__Work order__. From the line containing "Task: Select the Fri Jul 28 2017 date box" to the final line of the material below, return every line exactly. Do not include pictures.

__Recorded data__.
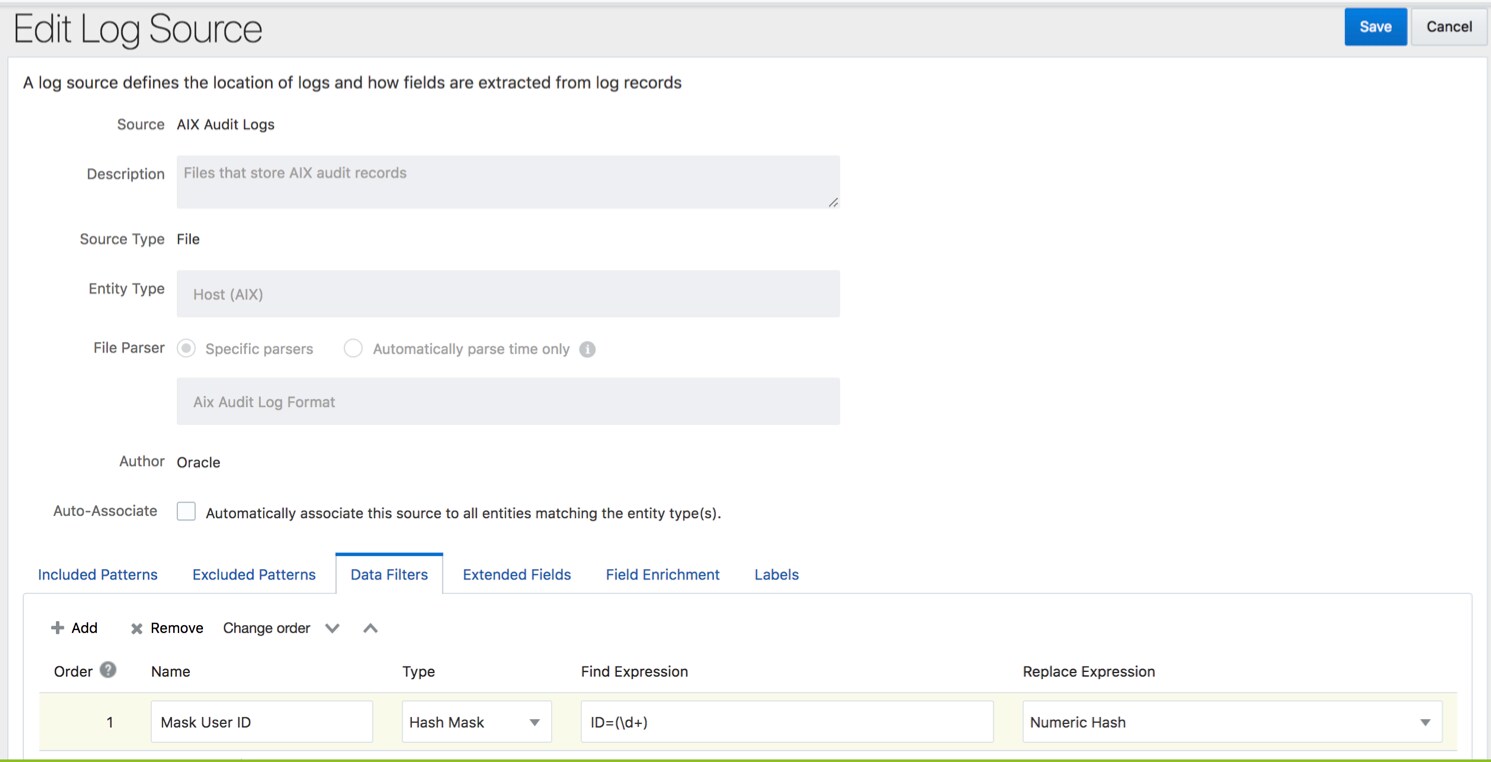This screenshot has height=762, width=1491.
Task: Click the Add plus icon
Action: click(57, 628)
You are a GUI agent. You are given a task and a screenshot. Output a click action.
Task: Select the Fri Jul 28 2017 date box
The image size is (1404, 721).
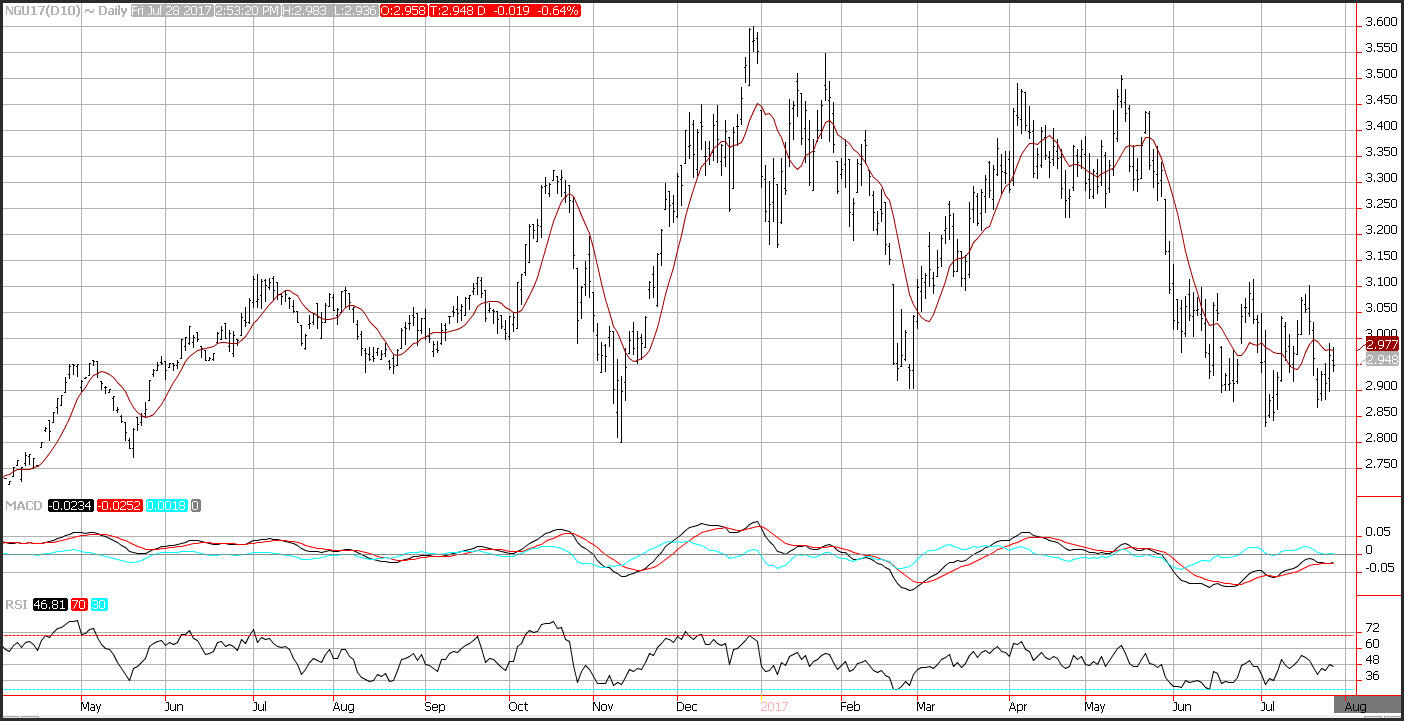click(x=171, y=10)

__Task solution__.
Task: Select the Fri Jul 28 2017 date box
The image size is (1404, 721).
click(x=171, y=10)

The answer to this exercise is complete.